Records for the task ::

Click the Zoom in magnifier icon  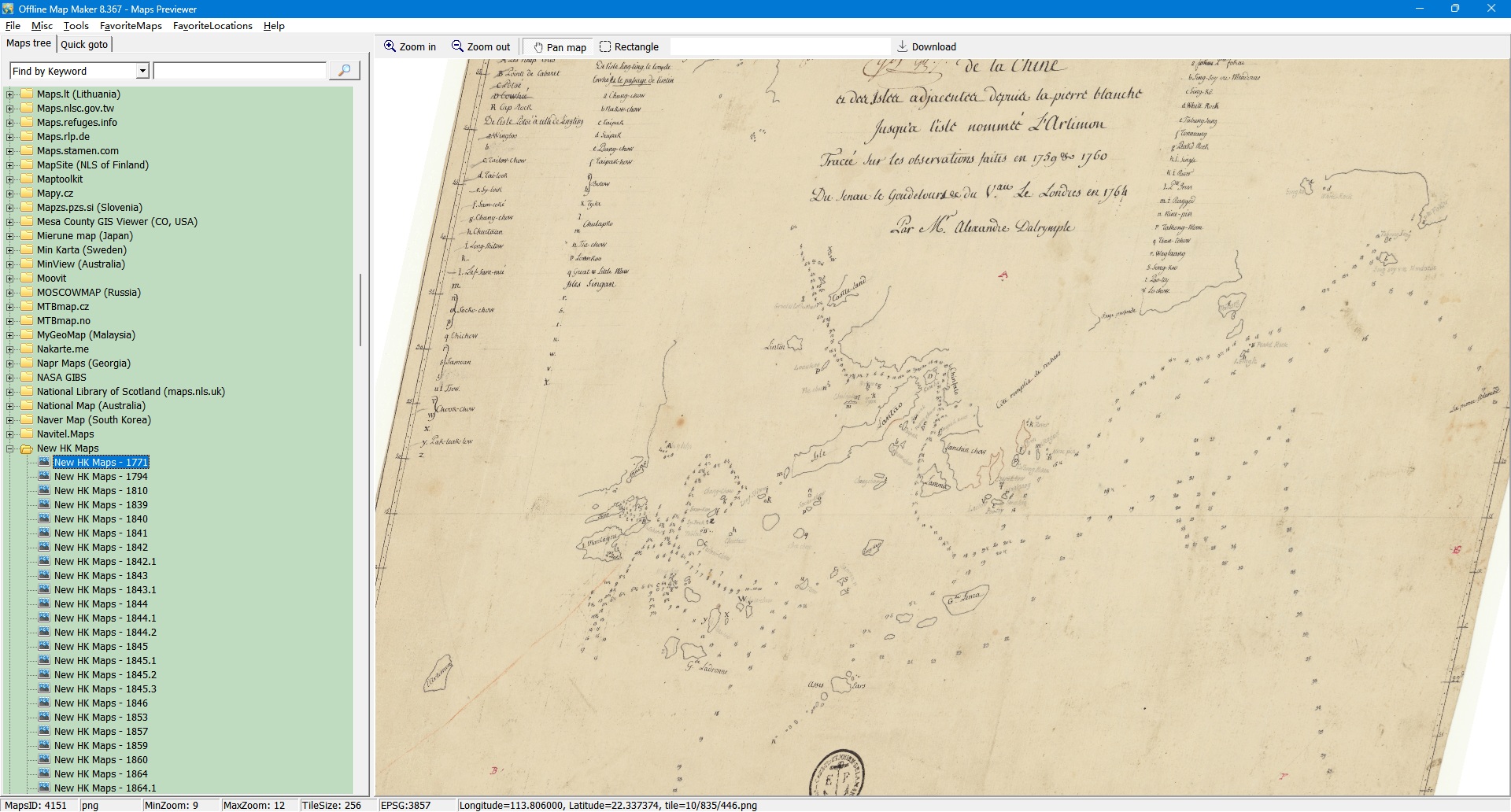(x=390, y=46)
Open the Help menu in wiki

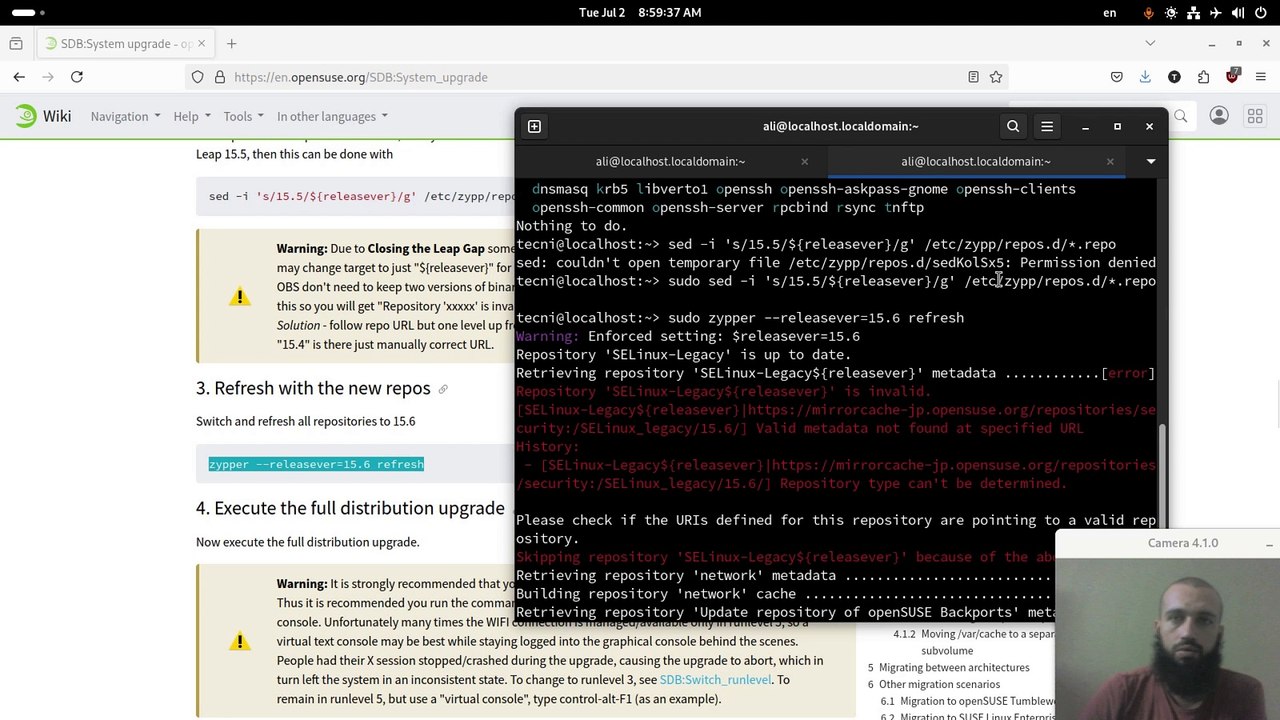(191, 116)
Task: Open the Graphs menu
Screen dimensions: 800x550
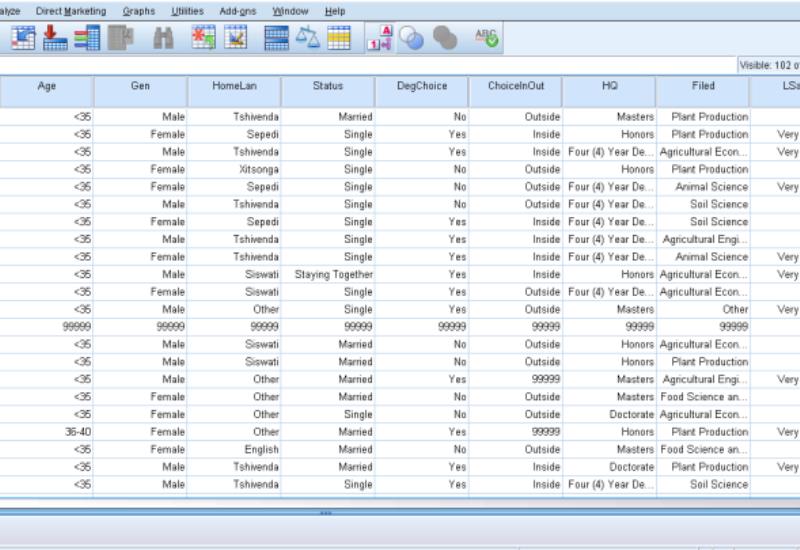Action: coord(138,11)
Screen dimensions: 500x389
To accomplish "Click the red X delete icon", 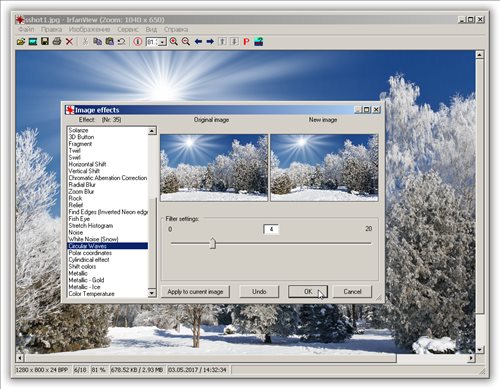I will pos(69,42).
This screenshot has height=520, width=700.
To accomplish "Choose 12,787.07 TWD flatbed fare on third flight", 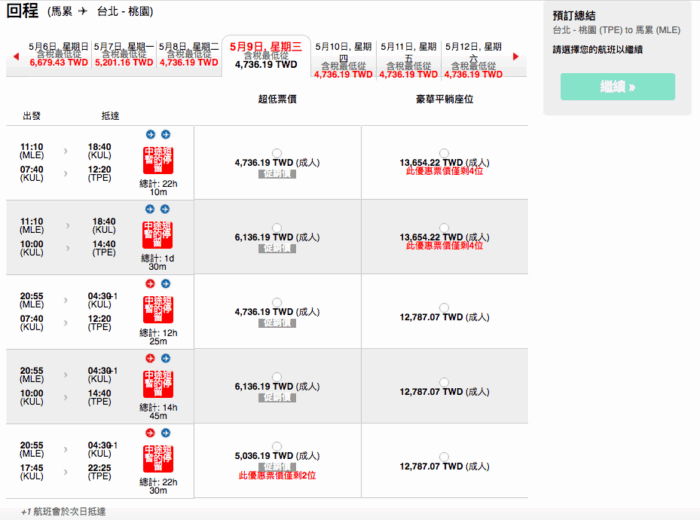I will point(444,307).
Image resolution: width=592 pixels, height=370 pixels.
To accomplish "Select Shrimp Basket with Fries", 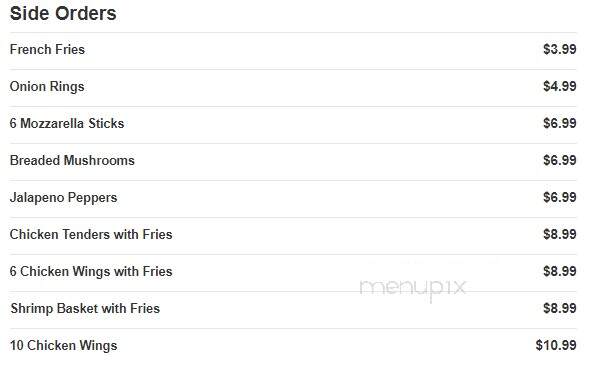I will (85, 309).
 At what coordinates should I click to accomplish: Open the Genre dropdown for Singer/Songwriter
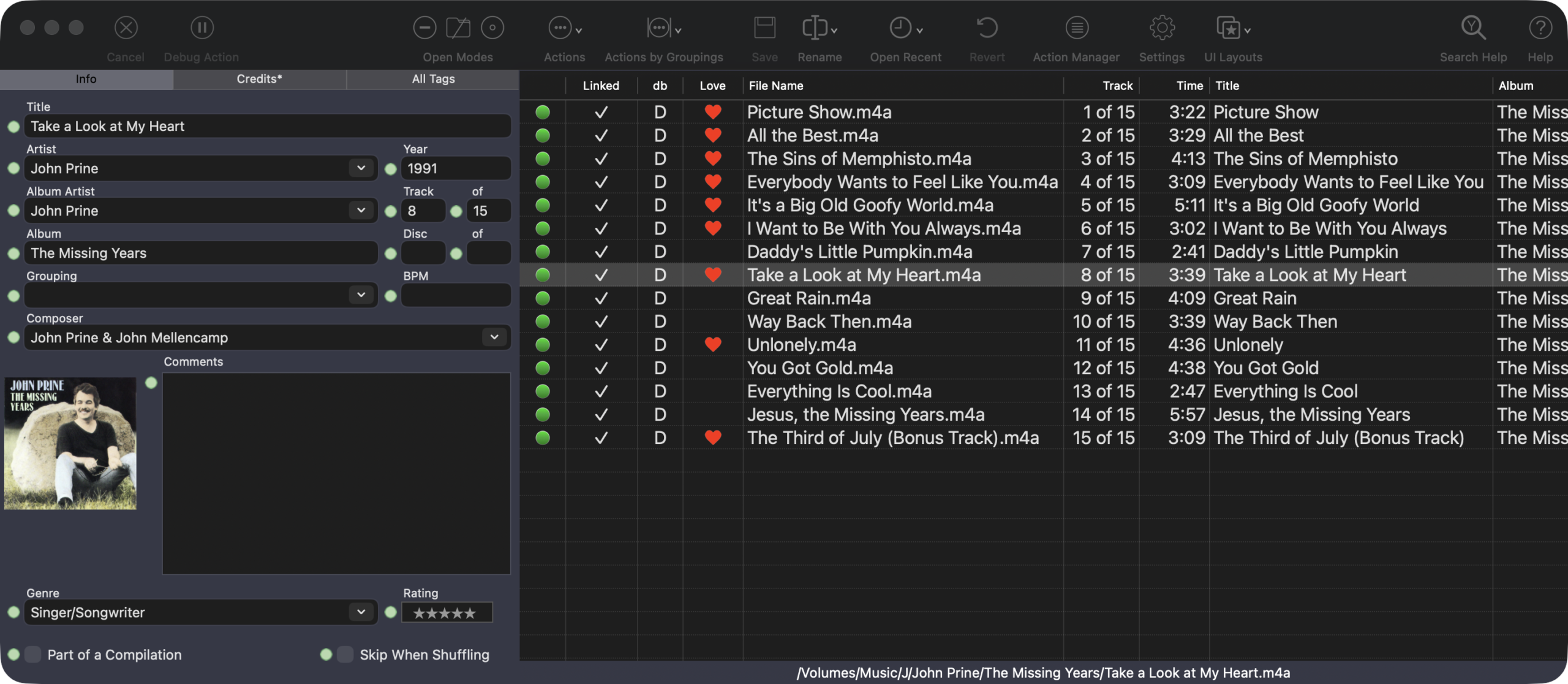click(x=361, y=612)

Directions :: Only the number is needed: count the lines of the material that include "width".

Result of this task :: 2